[Provided data]
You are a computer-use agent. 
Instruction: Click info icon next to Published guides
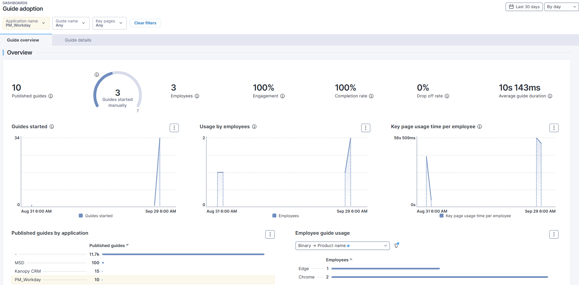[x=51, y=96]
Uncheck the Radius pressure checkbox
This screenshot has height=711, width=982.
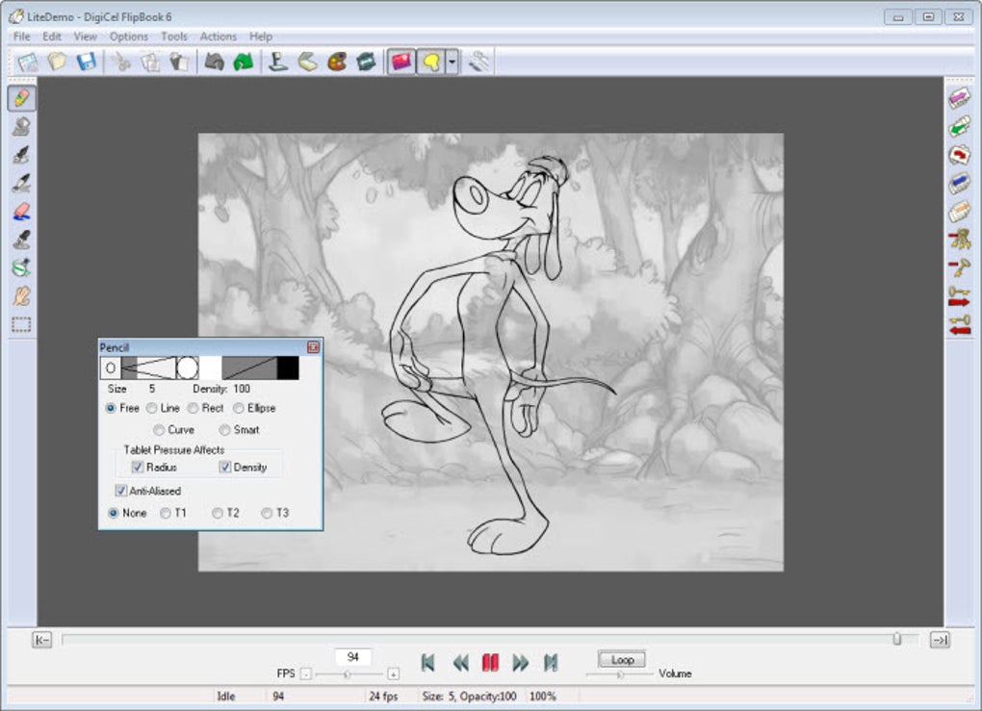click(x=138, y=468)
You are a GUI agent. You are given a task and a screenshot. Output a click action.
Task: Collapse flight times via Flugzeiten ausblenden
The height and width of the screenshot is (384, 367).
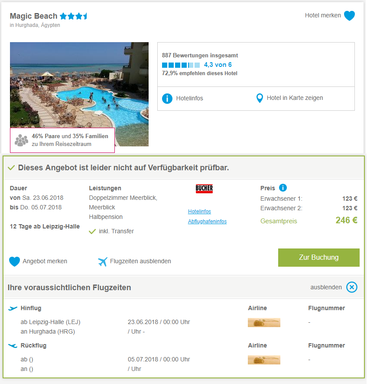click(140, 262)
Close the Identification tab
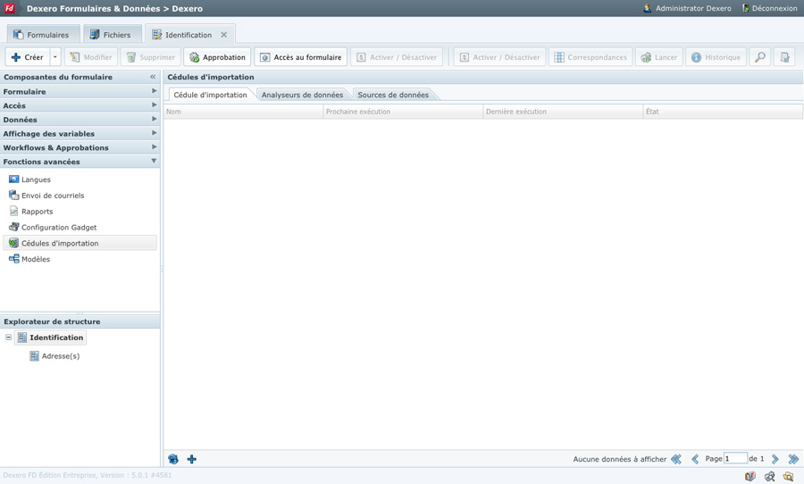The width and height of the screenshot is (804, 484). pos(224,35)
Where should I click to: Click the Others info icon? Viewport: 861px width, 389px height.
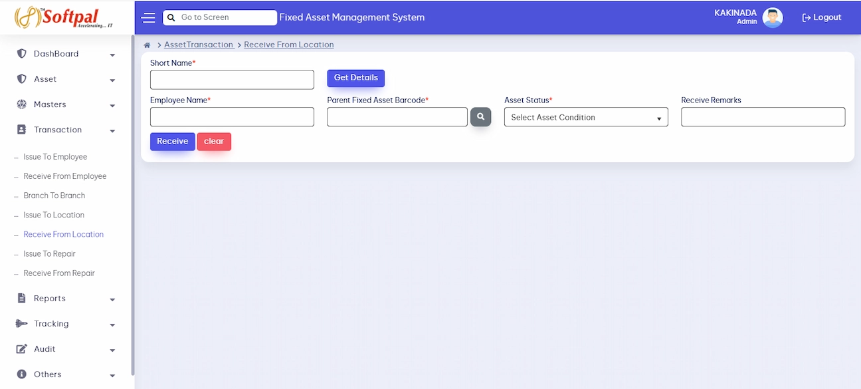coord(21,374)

---

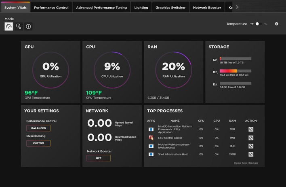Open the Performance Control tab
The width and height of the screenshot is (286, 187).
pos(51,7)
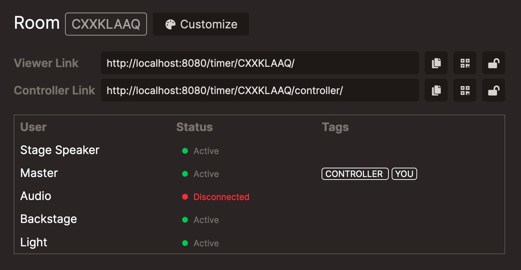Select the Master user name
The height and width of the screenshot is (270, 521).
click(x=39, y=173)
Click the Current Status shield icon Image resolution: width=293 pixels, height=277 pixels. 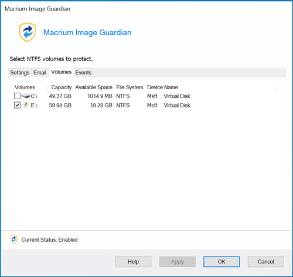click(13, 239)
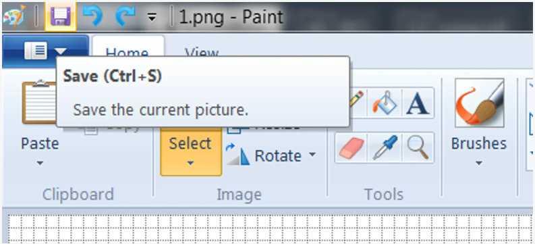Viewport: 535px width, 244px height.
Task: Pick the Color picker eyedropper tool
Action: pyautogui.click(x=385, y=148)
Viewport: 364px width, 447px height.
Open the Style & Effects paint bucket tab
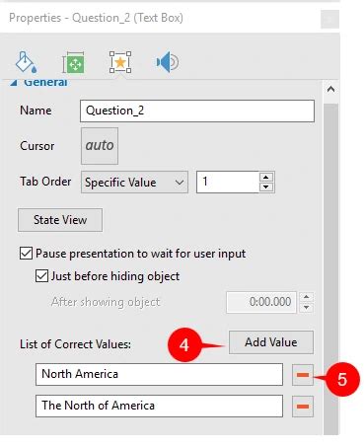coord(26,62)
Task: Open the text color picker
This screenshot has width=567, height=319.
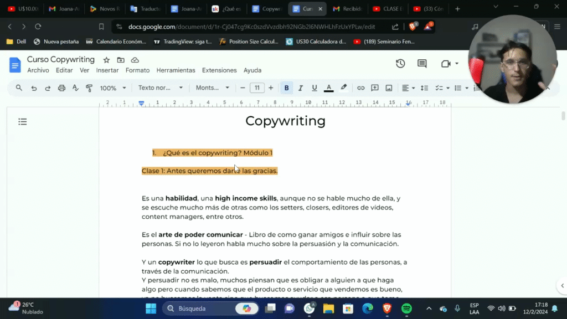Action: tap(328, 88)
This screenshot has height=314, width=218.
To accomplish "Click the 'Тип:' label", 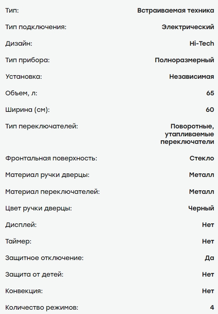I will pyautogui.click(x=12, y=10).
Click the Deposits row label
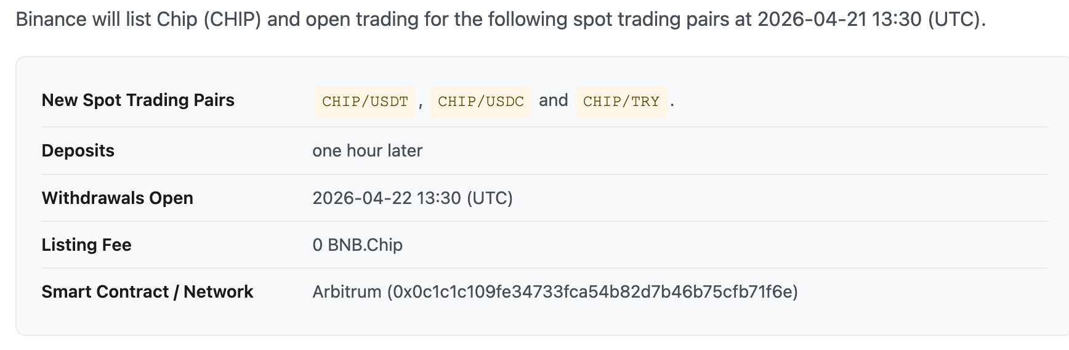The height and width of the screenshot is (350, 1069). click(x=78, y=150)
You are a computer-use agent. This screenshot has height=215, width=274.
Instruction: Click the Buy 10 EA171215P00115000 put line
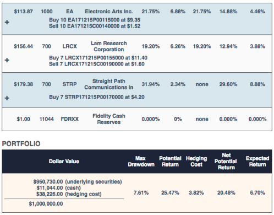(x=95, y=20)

[Task brief]
Your answer should reproduce each line of the listing that holds the word "computer".

[Solution for this task]
You are a computer-use agent. 
You are a computer-use agent. This screenshot has height=215, width=274.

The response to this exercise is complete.